What to work on:
Count how many lines in the entries below contain the string "header" and give only that number.

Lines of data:
######
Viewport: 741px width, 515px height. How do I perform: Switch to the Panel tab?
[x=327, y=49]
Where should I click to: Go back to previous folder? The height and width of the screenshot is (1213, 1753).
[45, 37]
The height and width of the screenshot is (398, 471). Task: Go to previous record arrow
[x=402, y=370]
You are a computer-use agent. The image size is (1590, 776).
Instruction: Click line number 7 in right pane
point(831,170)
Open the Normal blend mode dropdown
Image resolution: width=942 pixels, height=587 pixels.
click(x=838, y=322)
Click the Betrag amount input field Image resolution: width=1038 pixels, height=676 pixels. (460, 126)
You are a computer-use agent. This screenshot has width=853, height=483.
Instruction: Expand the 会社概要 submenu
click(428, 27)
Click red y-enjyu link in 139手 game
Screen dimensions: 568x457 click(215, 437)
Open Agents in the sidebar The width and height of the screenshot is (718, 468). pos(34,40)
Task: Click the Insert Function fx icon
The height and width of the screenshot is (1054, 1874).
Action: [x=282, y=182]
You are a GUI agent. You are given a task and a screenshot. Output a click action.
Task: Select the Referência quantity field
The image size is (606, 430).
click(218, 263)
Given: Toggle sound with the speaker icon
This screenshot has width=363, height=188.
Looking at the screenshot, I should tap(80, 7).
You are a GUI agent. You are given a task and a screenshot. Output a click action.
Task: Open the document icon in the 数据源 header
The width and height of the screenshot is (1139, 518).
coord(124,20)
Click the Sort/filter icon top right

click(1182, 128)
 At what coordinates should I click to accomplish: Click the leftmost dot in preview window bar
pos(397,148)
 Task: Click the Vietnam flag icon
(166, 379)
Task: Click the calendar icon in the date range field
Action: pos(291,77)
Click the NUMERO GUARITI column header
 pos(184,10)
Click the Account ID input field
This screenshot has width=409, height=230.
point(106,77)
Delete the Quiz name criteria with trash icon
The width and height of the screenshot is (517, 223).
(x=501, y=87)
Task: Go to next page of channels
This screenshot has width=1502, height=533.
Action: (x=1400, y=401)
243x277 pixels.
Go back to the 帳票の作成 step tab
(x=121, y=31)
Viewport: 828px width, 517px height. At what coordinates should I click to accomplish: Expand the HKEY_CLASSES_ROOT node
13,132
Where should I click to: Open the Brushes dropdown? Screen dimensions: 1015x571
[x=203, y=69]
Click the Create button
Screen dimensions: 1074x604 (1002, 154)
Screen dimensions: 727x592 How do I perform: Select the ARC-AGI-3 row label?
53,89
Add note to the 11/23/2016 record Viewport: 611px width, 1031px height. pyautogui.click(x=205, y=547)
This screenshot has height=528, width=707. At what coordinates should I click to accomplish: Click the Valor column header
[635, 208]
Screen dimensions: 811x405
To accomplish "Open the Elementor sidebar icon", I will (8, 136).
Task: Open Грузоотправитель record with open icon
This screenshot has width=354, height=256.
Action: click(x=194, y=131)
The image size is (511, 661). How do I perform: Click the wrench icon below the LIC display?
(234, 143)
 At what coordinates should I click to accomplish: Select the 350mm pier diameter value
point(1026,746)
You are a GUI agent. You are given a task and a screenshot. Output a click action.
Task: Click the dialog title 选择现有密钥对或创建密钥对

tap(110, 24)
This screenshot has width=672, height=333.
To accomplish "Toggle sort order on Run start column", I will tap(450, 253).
######
Answer:
3